List of pattern names that still match (potential leaks).

get_salt_hash()

Get the salt hash for bundle metadata.

get_redaction_summary()

Get summary from last redaction operation.

Returns:

Type Description
dict[str, int]

Dictionary mapping category names to redaction counts.

RedactionReport

Tracks all redactions performed in a session.

bugsafe.redact.engine.RedactionReport dataclass

Report of redactions performed.

Attributes:

Name Type Description
matches list[RedactionMatch]

List of all redaction matches.

categories dict[str, int]

Count of redactions by category.

patterns_used set[str]

Set of pattern names that matched.

warnings list[str]

Any warnings during redaction.

add(original, token, category, pattern_name, start=0, end=0)

Add a redaction match to the report.

merge(other)

Merge another report into this one.

get_summary()

Get summary of redactions by category.

get_total()

Get total number of redactions.

Pattern

Defines a secret detection pattern.

bugsafe.redact.patterns.Pattern dataclass

A secret detection pattern.

Attributes:

Name Type Description
name str

Unique identifier for the pattern.

regex Pattern[str]

Compiled regular expression.

category str

Category for token naming (e.g., AWS_KEY, EMAIL).

priority int

Pattern priority (higher = more important).

capture_group int

Which regex group contains the secret (0 = full match).

description str

Human-readable description.

PatternConfig

Configuration for pattern matching behavior.

bugsafe.redact.patterns.PatternConfig dataclass

Configuration for pattern matching.

Attributes:

Name Type Description
enabled_patterns set[str] | None

Set of pattern names to enable (None = all).

disabled_patterns set[str]

Set of pattern names to disable.

custom_patterns list[Pattern]

Additional custom patterns.

min_priority int

Minimum priority threshold.

redact_emails bool

Whether to redact email addresses.

redact_ips bool

Whether to redact IP addresses.

redact_uuids bool

Whether to redact UUIDs.

Tokenizer

Deterministic, correlation-preserving tokenizer.

bugsafe.redact.tokenizer.Tokenizer dataclass

Deterministic, correlation-preserving secret tokenizer.

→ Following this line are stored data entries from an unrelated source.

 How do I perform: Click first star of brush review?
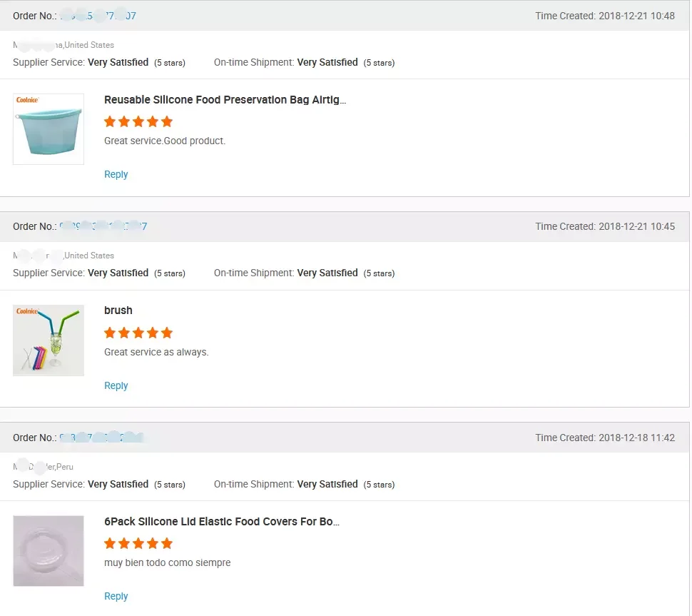[110, 333]
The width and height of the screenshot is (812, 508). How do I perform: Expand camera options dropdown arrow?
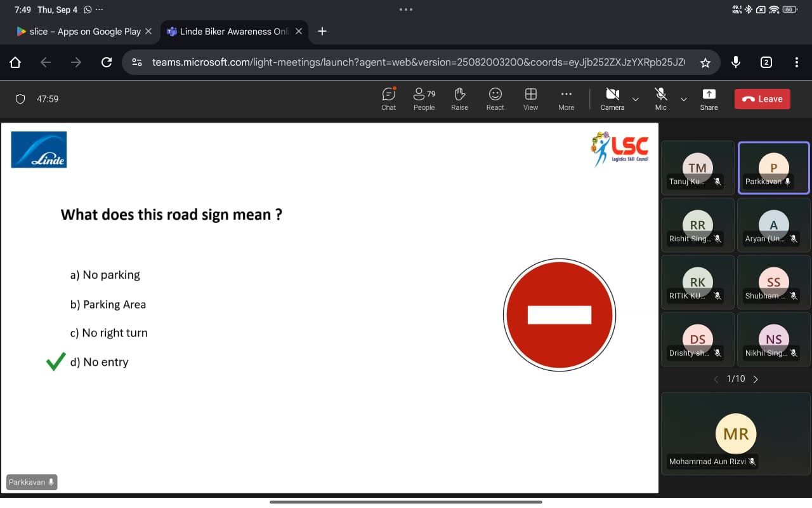tap(636, 99)
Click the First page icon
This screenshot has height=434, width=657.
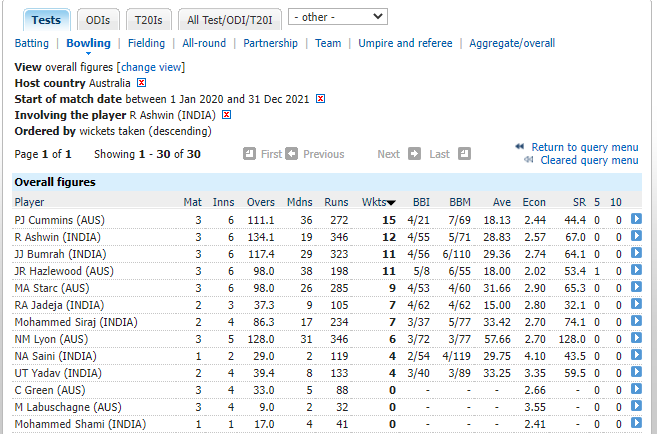(x=249, y=154)
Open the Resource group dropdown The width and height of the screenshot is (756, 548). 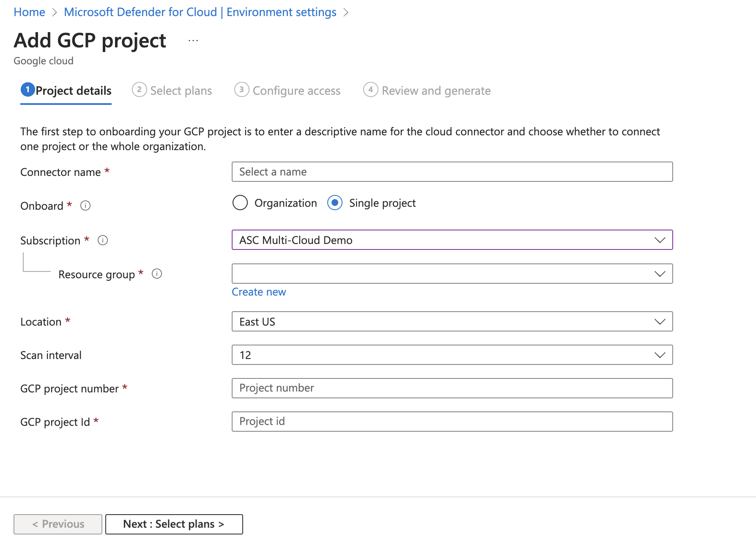452,274

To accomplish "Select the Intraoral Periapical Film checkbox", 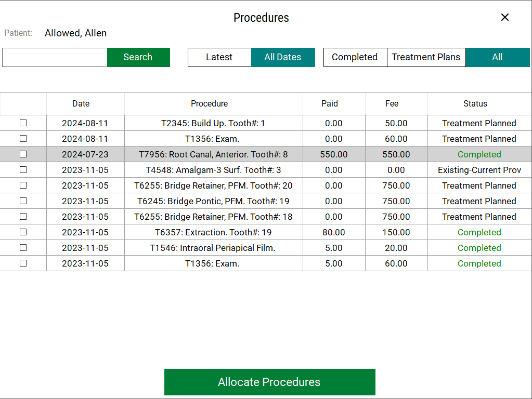I will point(23,248).
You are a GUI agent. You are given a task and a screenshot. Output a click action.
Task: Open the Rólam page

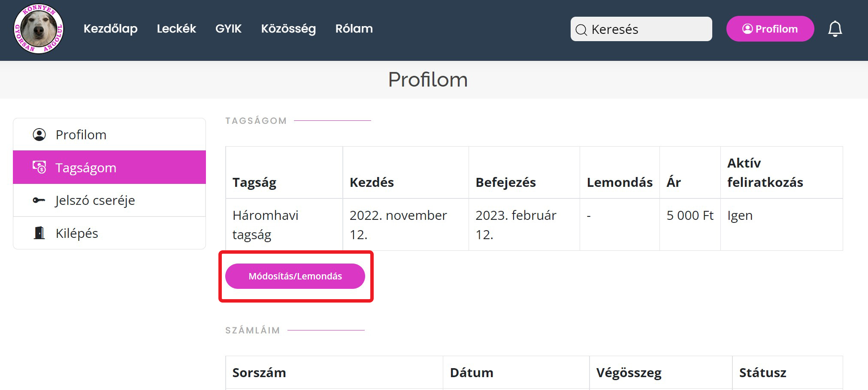tap(354, 29)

Ensures that the same secret always maps to the same token within a single redaction session, preserving correlations across different parts of the output.

Attributes:

Name Type Description
salt bytes

Random bytes used for the session (not stored, only hash).

_cache dict[str, str]

Internal cache mapping secrets to tokens.

_counter int

Sequential counter for token numbering.

tokenize(secret, category)

Replace a secret with a deterministic token.

Parameters:

Name Type Description Default
secret str

The secret value to tokenize.

required
category str

Category for the token (e.g., AWS_KEY, EMAIL).

required

Returns:

Type Description
str

Token string in format .

is_token(text)

Check if text is a redaction token.

Parameters:

Name Type Description Default
text str

Text to check.

required

Returns:

Type Description
bool

True if text matches token format.

get_salt_hash()

Get SHA256 hash of the salt for bundle metadata.

Returns:

Type Description
str

Hexadecimal hash string.

get_report()

Get count of tokens by category.

Returns:

Type Description
dict[str, int]

Dictionary mapping category names to token counts.

reset()

Reset the tokenizer state for a new session.

Factory Functions

bugsafe.redact.engine.create_redaction_engine(project_root=None, config=None)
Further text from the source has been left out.